2015 Archive: Crews prepare for Chinese New Year Parade in SF

(2015 Archive of Chinese New Year Parade) - Float makers and KTVU Fox 2 engineers were working around the clock Friday as they prepare for the annual Chinese New Year parade in San Francisco.

"If you've never been to Chinese New Year it's magic," said master float builder Dave Thomas.

Thomas lives in a swirl of glitter at his shop on a pier in San Francisco, but it takes more than magic to build fantastic parade floats.

"It's a lot of heart. It's the hardest artwork anyone can get into,” said Thomas.

2015's parade for the Year of the Ram boasts some 23 floats. Hundreds of thousands of spectators line the parade route, which has come a long way since Thomas would sneak onto the parade in the early 1980s wearing a disguise.

"In order to stay in the parade we kept making costumes,” said Thomas.

According to Thomas, the parade only included people with Chinatown connects and, since he was from San Jose, Thomas and his friends were kind of crashing the parade. Then one year, parade organizers pulled him aside and said they like what he was doing.

“Then they gave me one float, then three floats, and then I was building all of the floats,” said Thomas.

His floats have modernized too with glitter, glue, and the glamour of LED lighting and projector screens.

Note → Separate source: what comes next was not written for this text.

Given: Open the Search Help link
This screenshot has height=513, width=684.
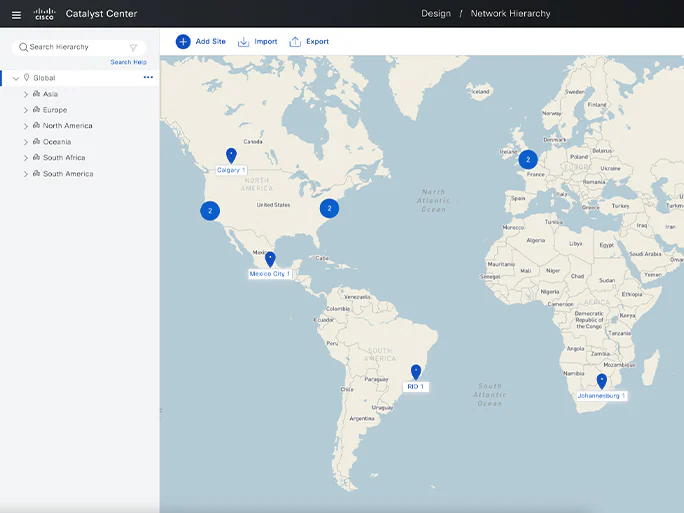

"This is kind of where Hong Kong and Singapore have gone, but they make the stuff there and here we have to pay about three-times [as much],” said Thomas. “It takes thousands of little LED lights to light up a tree and, to be honest, we had to bring in experts.”

For people who can't get to the parade in person it will be broadcast on KTVU Fox 2 from 6 p.m. to 8 p.m. The show will also be streamed live on KTVU.com.

"Put you in the middle of the parade and give you a chance to experience at home what you might experience right here at the parade; loud and colorful and exciting,” said KTVU Operations Manager Don Thompson.

Thompson has produced the parade for as long as Thomas has built the floats, nearly 30 years. KTVU Fox 2 crews prepare for it months in advance. Thompson says his favorite moment is six o'clock Saturday night.

"When it goes on the air that's my favorite moment to sit and relax and wait for something to go wrong," laughed Thompson.

Relaxation is a long way out though in the final hours on Friday engineers and artists will be busy creating a feeling; a magical one as we welcome the Lunar New Year.

"That feeling of look at this beautiful amazing thing, that we worked so hard and we get to see people enjoy it on the parade route and the sense of satisfaction watching it all come together,” said float artist and shop manager Stephanie Mufson.